Top of Supplied data

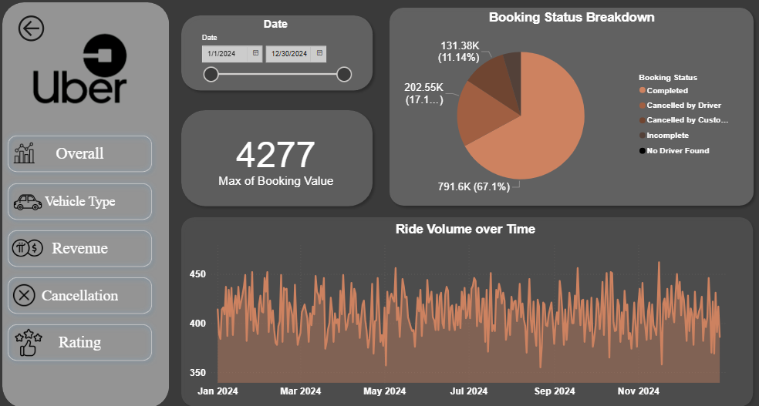
Task: Click the bar chart icon beside Overall
Action: click(25, 153)
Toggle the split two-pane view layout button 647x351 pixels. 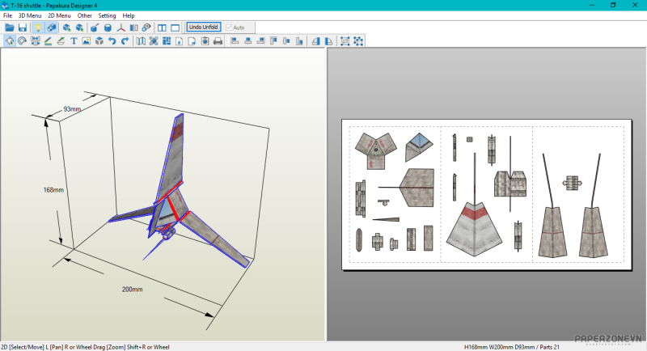tap(162, 27)
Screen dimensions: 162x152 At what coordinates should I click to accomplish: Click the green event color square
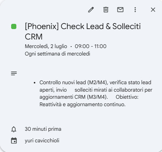[x=14, y=26]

Bottom of Supplied data

▶ [Exercise details]:
Return only the lines from the line containing "Screen dimensions: 162x152" through the last line of the records above, both ends included, exactly as written, leaving pictures out.

▶ [Exercise output]:
Screen dimensions: 162x152 At what coordinates should I click to accomplish: Click the green event color square
[x=14, y=26]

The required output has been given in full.